Despite the seeming drudgery of their job, macrophages are increasingly recognized as key players in the development of new immunotherapies. Their post on the immunological front line has brought them to the attention of cancer researchers that include Weissman, the Virginia and D.K. Ludwig Professor for Clinical Investigation in Cancer Research.
In 2009, Weissman’s lab identified the CD47 protein, which is found on the surface of nearly every human cancer studied. CD47 is recognized by a receptor on the surface of macrophages and serves as a “don’t eat me” signal that stops macrophages in their tracks. Blocking this binding with an anti-CD47 antibody releases the brakes on macrophage activity and, in mice, led to the elimination of many human cancers.
Now Weissman and his colleagues, including hematologist Ravi Majeti, MD, PhD, and oncologist Branimir Sikic, MD, who are both professors of medicine, and the company Forty Seven Inc., are conducting early-phase clinical trials of the antibody (in combination with immunotherapy drug rituximab) in people with a variety of cancers.
Results from the first trial, which enrolled 22 people with lymphoma, showed the treatment was well tolerated; some patients saw disease regression. In a second phase-1 trial of 62 people with advanced solid cancers, the treatment was also well tolerated; two people experienced partial remissions.

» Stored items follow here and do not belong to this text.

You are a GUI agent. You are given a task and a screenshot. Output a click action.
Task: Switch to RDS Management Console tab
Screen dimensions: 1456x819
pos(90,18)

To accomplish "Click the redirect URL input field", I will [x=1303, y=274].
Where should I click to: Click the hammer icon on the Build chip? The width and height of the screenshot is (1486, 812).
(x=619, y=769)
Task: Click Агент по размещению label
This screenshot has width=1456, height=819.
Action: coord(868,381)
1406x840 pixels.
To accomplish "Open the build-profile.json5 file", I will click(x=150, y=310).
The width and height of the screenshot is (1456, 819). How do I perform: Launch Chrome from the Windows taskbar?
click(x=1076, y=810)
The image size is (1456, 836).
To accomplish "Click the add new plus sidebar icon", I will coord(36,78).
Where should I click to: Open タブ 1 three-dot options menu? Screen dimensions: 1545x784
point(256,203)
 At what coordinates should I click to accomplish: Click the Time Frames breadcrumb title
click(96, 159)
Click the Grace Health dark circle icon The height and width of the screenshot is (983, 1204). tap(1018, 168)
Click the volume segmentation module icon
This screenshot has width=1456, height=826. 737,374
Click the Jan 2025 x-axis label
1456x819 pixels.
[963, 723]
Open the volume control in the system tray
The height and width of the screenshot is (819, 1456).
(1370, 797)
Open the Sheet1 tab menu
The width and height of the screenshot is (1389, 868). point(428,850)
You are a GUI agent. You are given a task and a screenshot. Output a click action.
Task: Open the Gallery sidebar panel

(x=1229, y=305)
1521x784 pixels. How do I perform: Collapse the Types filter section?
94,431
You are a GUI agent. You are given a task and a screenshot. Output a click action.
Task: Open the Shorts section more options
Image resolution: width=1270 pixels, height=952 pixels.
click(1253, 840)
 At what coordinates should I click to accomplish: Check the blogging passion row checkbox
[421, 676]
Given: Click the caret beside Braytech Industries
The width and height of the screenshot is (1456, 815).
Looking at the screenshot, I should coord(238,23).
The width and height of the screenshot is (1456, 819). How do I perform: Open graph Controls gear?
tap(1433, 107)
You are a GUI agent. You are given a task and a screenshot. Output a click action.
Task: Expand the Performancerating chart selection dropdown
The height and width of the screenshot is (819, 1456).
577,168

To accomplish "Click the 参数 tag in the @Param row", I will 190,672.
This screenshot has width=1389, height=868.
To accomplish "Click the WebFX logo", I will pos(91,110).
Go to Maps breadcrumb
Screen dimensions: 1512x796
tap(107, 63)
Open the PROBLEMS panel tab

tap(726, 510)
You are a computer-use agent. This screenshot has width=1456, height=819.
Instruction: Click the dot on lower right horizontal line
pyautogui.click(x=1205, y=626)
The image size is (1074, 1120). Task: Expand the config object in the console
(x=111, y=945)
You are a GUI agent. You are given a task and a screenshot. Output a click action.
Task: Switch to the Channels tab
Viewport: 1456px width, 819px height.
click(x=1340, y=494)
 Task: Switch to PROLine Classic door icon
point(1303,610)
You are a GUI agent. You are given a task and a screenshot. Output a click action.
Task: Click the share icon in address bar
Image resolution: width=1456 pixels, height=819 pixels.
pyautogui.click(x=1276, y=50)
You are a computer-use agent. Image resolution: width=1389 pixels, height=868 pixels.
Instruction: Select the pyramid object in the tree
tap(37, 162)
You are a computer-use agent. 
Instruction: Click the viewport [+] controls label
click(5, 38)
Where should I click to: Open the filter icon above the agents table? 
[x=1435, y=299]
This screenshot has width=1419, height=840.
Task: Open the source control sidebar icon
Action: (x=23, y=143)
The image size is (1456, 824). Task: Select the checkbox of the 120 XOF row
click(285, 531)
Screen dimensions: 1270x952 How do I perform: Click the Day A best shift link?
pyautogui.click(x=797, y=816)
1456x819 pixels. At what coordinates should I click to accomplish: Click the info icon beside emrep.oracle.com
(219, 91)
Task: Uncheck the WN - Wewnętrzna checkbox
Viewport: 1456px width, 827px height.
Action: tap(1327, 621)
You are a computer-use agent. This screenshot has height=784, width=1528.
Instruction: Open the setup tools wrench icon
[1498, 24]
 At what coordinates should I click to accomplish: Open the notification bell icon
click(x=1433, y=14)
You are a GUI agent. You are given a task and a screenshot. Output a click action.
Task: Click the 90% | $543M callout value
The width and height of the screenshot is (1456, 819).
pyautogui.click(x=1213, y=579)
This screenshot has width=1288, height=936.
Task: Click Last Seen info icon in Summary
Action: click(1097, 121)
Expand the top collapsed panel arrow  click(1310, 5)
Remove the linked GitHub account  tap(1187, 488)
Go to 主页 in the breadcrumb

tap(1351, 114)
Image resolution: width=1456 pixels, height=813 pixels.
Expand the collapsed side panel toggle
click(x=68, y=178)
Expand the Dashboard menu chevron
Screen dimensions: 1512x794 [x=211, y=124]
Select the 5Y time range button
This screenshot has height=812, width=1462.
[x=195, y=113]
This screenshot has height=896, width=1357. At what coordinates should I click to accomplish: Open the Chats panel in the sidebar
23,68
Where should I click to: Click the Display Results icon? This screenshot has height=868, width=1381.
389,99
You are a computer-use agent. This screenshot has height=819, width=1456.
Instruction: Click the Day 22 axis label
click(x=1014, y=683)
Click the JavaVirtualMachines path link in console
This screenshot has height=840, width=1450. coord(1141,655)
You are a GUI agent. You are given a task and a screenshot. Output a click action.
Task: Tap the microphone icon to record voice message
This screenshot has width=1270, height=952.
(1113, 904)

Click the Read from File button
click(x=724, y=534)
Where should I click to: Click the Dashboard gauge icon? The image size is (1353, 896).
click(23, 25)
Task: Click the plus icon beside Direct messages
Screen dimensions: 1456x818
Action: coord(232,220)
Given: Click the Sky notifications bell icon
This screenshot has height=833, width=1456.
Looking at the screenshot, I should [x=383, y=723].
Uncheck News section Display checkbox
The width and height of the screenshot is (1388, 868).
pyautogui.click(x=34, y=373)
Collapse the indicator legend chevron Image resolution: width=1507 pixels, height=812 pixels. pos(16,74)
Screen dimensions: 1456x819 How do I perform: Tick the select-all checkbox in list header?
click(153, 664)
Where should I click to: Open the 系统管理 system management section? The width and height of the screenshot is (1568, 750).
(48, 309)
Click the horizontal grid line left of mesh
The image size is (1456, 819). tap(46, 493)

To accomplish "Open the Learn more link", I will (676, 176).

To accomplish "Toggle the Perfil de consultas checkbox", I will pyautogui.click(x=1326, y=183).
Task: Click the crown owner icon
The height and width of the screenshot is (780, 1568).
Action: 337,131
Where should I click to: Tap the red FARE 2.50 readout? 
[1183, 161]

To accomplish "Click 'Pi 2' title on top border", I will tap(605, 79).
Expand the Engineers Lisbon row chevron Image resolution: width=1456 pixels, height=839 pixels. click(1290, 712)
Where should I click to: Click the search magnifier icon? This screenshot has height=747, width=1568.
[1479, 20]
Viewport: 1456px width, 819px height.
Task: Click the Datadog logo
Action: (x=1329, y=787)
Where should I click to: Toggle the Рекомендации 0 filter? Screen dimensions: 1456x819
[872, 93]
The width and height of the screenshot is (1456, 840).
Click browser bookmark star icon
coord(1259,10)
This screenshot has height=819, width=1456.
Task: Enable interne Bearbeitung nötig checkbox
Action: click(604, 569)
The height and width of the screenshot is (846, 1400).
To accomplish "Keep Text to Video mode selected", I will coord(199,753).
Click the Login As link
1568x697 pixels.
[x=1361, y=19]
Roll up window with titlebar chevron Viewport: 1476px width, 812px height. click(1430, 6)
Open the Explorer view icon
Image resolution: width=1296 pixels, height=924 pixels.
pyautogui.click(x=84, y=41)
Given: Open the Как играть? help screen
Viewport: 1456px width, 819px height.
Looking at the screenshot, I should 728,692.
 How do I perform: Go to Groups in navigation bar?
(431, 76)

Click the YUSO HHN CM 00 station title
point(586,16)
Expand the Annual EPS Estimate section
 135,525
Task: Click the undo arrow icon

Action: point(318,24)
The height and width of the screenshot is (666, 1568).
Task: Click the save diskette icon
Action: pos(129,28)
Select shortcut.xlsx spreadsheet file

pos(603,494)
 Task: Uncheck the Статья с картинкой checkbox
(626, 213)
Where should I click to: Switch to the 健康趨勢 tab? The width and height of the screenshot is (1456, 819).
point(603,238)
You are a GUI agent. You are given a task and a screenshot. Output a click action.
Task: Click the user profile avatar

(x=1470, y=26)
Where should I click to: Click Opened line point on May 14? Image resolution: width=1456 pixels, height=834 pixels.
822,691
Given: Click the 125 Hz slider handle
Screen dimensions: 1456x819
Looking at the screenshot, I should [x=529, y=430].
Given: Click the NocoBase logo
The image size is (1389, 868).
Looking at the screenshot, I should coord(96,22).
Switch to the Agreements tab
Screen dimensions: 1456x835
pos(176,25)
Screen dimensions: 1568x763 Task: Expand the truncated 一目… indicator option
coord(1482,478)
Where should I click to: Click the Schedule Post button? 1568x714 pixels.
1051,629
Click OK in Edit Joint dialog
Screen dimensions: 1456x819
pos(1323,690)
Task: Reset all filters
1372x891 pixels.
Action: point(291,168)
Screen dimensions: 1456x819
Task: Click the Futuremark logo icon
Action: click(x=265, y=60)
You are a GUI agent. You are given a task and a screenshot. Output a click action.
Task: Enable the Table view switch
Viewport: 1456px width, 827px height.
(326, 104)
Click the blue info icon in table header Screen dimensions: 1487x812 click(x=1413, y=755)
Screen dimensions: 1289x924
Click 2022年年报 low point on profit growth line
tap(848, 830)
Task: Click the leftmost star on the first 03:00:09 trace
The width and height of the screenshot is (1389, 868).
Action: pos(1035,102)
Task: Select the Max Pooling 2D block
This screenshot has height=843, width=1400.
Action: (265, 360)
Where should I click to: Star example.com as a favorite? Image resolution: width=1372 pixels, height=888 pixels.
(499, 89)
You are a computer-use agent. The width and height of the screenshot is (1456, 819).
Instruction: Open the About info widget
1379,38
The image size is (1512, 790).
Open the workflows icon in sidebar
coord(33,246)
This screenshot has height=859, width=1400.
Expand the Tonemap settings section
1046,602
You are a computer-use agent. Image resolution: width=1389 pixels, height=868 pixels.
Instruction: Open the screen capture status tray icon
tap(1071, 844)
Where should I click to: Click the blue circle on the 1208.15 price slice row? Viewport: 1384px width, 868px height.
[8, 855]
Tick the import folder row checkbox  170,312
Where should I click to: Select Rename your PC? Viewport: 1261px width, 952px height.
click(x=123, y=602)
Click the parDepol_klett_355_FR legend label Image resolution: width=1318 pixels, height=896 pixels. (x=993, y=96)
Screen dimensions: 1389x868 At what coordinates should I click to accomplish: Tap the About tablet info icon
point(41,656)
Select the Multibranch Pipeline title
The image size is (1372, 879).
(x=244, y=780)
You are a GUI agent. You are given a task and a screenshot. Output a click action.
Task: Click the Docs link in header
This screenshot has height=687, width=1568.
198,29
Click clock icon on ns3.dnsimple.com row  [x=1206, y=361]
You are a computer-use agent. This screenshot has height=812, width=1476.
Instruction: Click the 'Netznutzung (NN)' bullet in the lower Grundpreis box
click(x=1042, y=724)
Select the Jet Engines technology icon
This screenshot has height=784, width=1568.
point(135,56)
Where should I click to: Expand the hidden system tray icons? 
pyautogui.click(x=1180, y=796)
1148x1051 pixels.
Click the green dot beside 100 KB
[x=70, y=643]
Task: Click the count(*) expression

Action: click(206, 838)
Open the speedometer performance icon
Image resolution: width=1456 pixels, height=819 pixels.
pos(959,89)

Seven trials are ongoing of the antibody, known as magrolimab, either alone or in combination with other immunotherapies or chemotherapies. Some of these trials have shown promising results in patients with myelodysplastic syndrome and elderly patients with acute myelogenous leukemia.
At a critical point
From new imaging techniques to revved-up immune systems, it’s apparent that we’re on the verge of making big strides in cancer diagnosis and treatment.
Recently, the American Cancer Society announced that the United States experienced its single biggest drop ever in cancer mortality in 2017.
In particular, deaths from lung cancer and melanoma have declined significantly — a fact hailed by National Cancer Institute Director Norman Sharpless, MD, in a recent talk at Stanford.
“When you have an effective therapy, added to good prevention and good screening, you can really make a difference in these cancers,” Sharpless said.
“We are at a critical point in the history of cancer now,” said Artandi, the Stanford Cancer Institute’s director. “Over the next five years we need to continue with fundamental basic science discoveries in cancer, while translating these findings to our cancer patients by expanding and accelerating our clinical trials. This pipeline bringing new drugs and other therapies to our cancer patients is an essential step in curing patients with cancer.”